I want to offer a contrary opinion to the question "Could such a creature evolve?", and argue, yes, minotaurs could evolve.
Before starting, it is worth noting that the minotaur of greek mythology (i.e. THE minotaur) was a singular individual created by divine intervention; if we want to consider the possibility of minotaur evolution, we need to allow for the existence of a population of minotaurs, more like the minotaurs that populate fantasy RPGs, C.S. Lewis's Narnia etc.
The key element in understanding how a human or human-like ancestor could give rise to a population of minotaurs is to recognise (assume) that typically minotaur traits are secondary sexual characteristics that emerge largely after puberty under the influence of a testosterone surge. (This limits the typical minotaur appearance to males; females would be substantially less "minotaur-like", and we expect/predict a substantial amount of sexual dimorphism, perhaps of a similar degree to that seen in gorillas where adult males can approach twice the body mass of adult females). This should get around any obstetric complications associated with a human-like mother giving birth to a horned bull-like head!
Imagine a pre-minotaur population where physical strength is important for male reproductive success. This may be because the environment poses particular challenges; because of violent confrontations between males of different groups (as in real-world chimpanzees); of perhaps because males' access to potential mates is mediately largely by competition between males - bigger, stronger males outcompete the smaller weaker ones, and father more (most) of the babies. This is seen in multiple real-world non-human primate species, so is not unreasonable.
Imagine a male is born with a genetic mutation that has two effects: distortion of the skull (a hint of a bovine appearance), and increased responsiveness to testosterone at puberty, such that post-puberty this male is larger and stronger than other males. This will result in increased mating share, with his offspring inheriting these proto-minotaur traits. If we wanted to we, could also imagine that testosterone at puberty also exaggerates the bovine-like features of the skull; regardless, it may well also increase the aggressiveness of these males.
Over time, the population would come be dominated by individuals (males) who have this proto-minotaur phenotype.
Now imagine also that a genetic trait exists that is expressed in females that relates to mate-preference.
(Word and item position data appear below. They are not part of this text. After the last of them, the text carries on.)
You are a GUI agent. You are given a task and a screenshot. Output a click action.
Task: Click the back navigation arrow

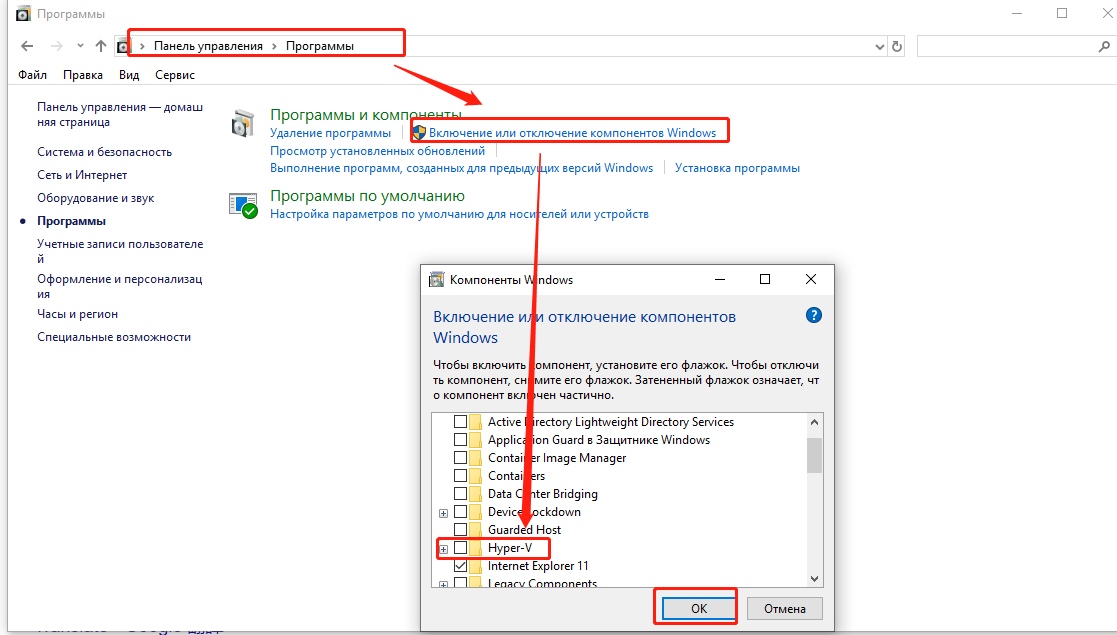27,46
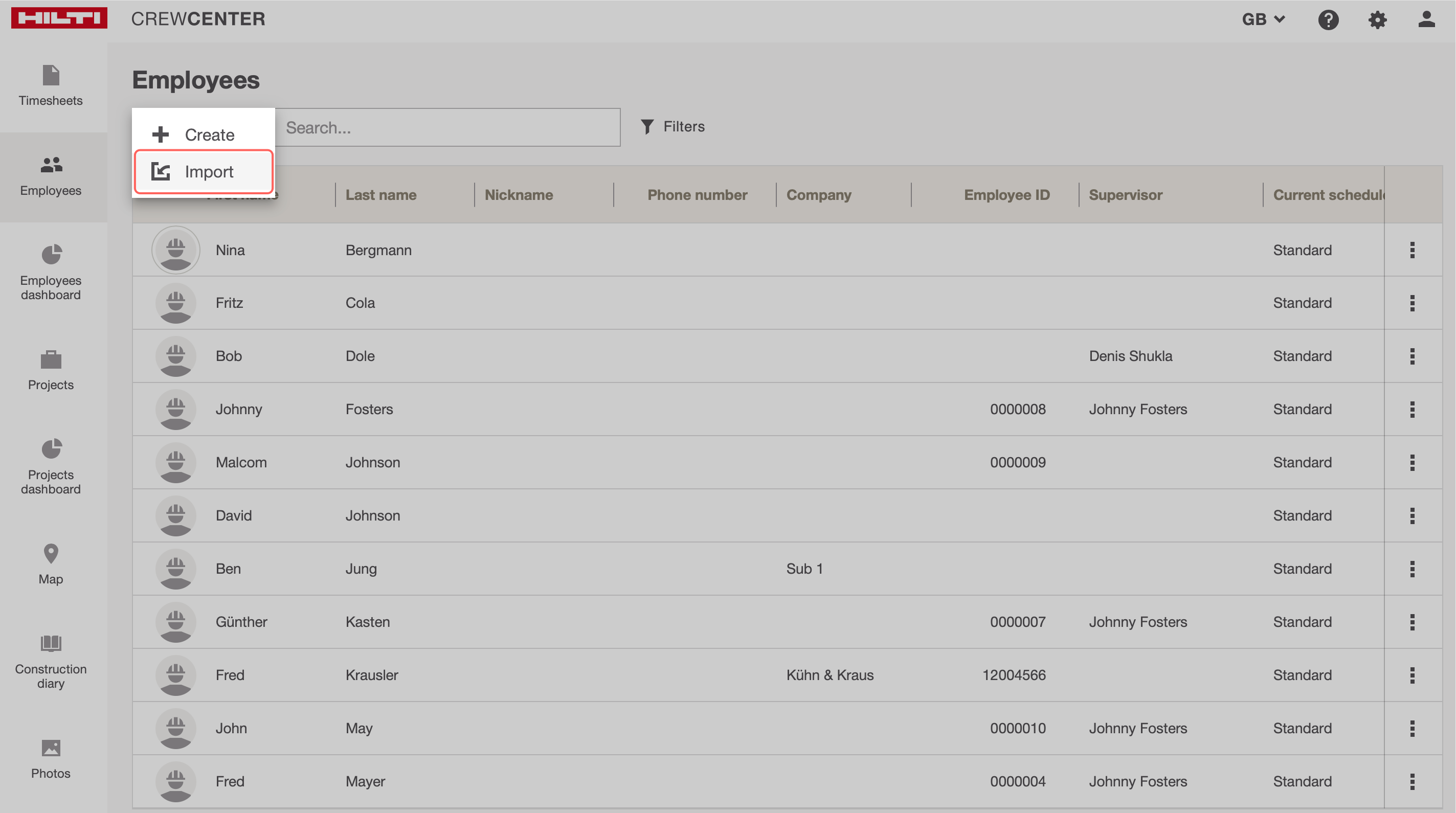Click the help question mark icon
This screenshot has height=813, width=1456.
(1328, 20)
Given opportunity to exercise choice (which might be just a matter of being more or less resistant to male mating approaches), females "prefer" (i.e. are more likely to mate with) more physically-powerful males.
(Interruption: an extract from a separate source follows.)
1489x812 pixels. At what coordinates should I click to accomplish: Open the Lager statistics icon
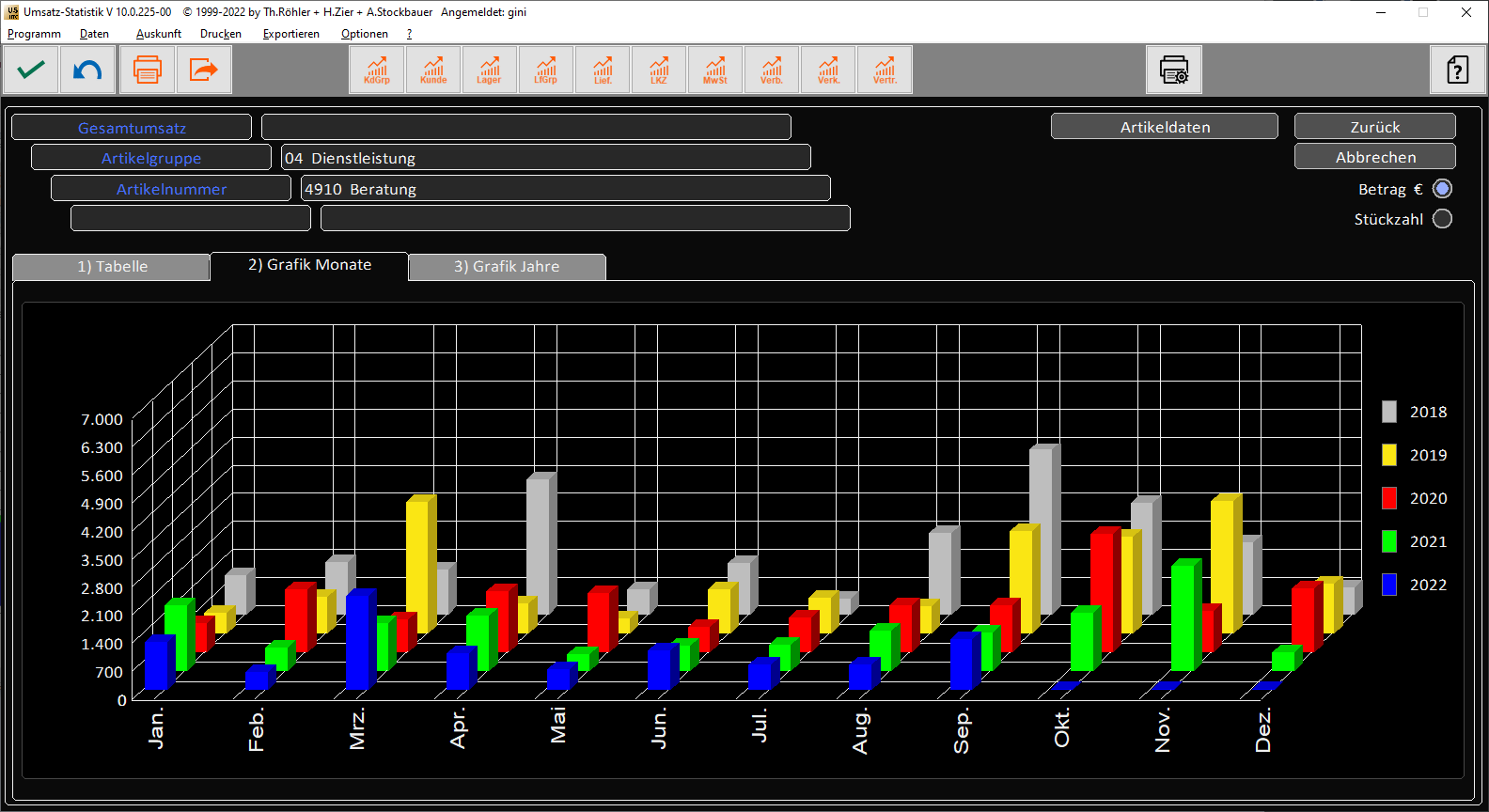490,70
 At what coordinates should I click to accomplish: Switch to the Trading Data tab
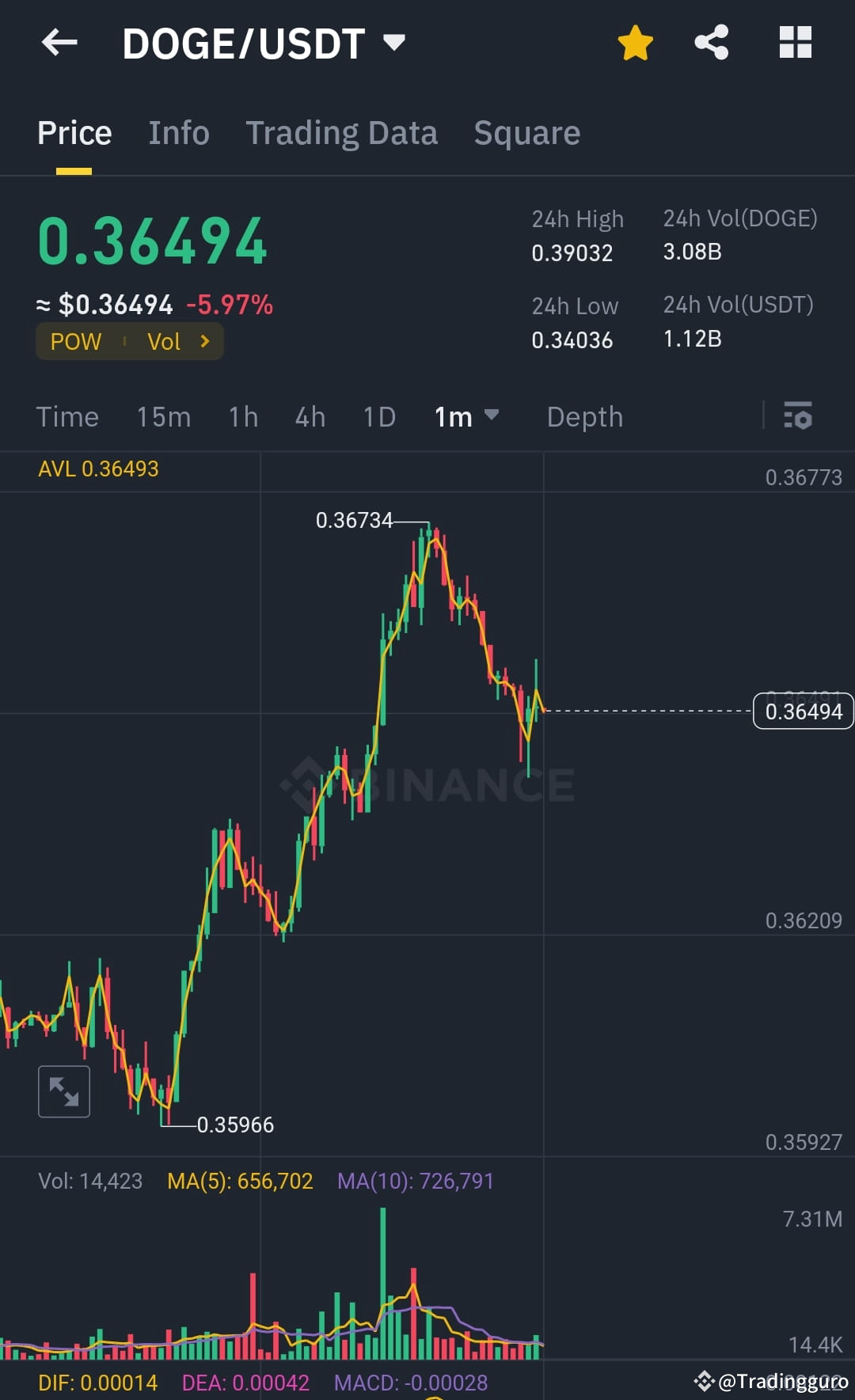point(342,132)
Particularly if the increased aggressiveness between proto-minotaur males led to a population structured into small groups, females might be able to skip out of one group and join another - not that different to the situation that seen in modern gorillas, where females choose which harem to join - and this leads (at least in this scenario) to inter-sexual selection that, over generations, exaggerates the proto-minotaur traits into full-blown minotaur. Horns, for example, extending and developing from initial small bony spurs of the semi-bovine skull, perhaps even acting as honest signals of the male's genetic quality even though they are exaggerated beyond useful, head-butting size/shape.
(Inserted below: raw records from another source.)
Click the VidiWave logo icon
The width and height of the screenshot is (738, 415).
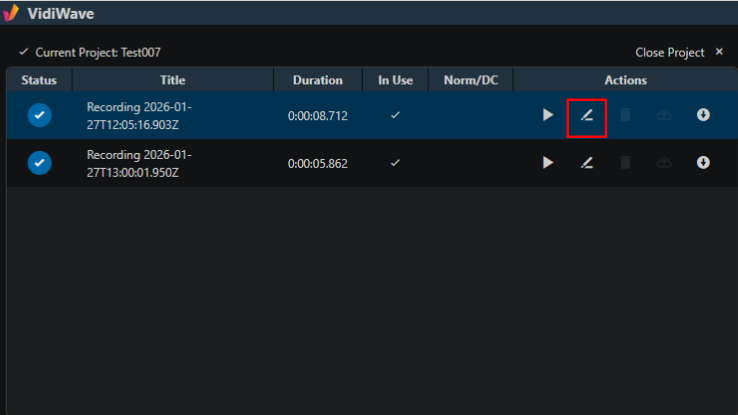pyautogui.click(x=11, y=13)
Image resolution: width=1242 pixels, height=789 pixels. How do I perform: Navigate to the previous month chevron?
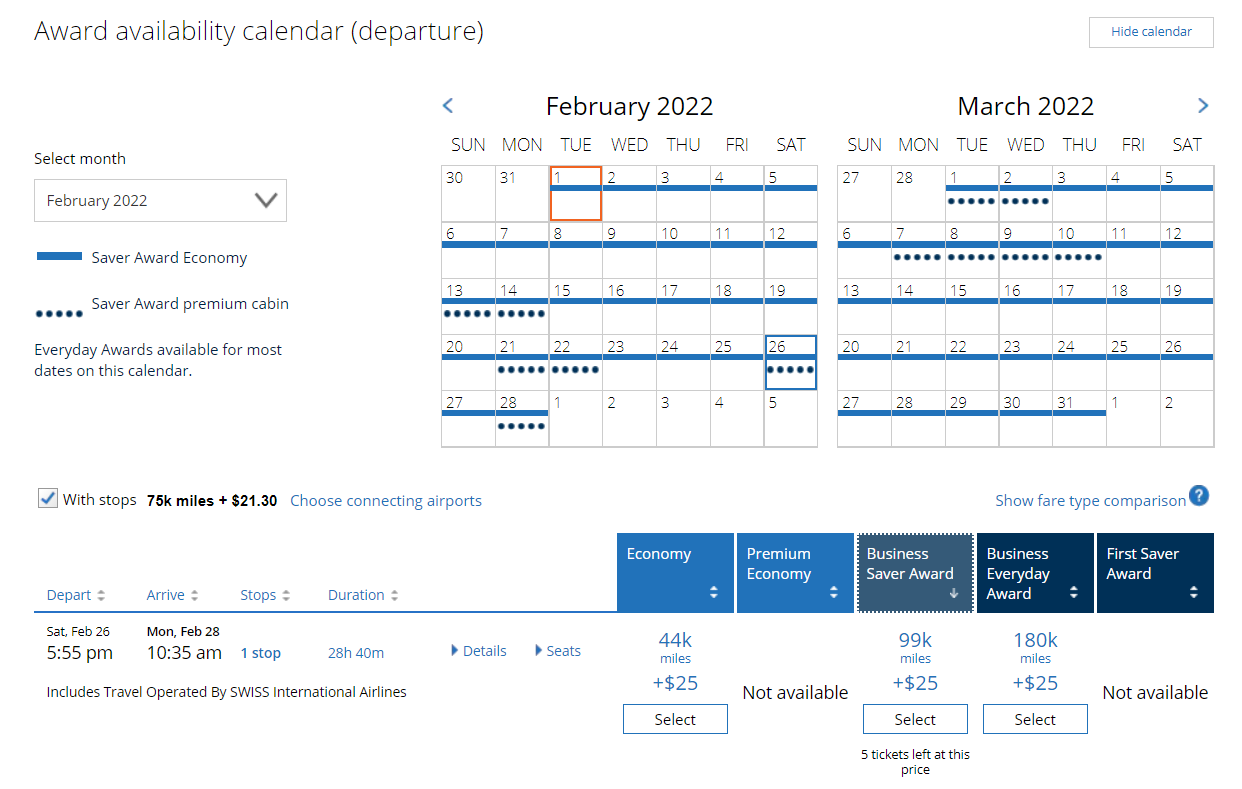448,105
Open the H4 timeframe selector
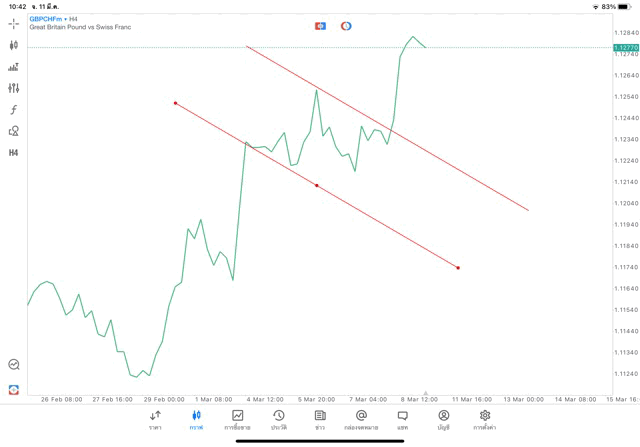The image size is (640, 447). (x=14, y=153)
For females on the other hand, we would not expect a significant increase in body mass over the ancestral population (perhaps a little, as it might be dragged upward by selection on male body mass), and the bovine-like features would not be as strongly exaggerated, but they would be noticeably not human. Female minotaurs should be smaller, less aggressive, and less bull-like.
Social structure might mirror that seen in gorillas, with males holding harems, dispersing at puberty and spending time alone before assembling their own harems, but the need to hunt for meat - we're still assuming these minotaurs are (at least part-time) carnivores - would probably require cooperation between males to bring down large prey, so perhaps harems nested in a more chimpanzee-like community structure might work? (incidentally, this is what Edgar Rice Burroughs came up with for his fictional apes in Tarzan, but I didn't recall that until I got to this point in the argument). Note that this line of evolution would equip minotaurs with primate-like teeth, allowing for the exaggerated canines seen in much of the artwork, rather than the typical bovine dentition more suitable for eating grass.
So an evolutionary argument can be mounted for minotaurs, that avoids both Goldschmidt's 'hopeful monster' speculation, and particularly unusual birth complications.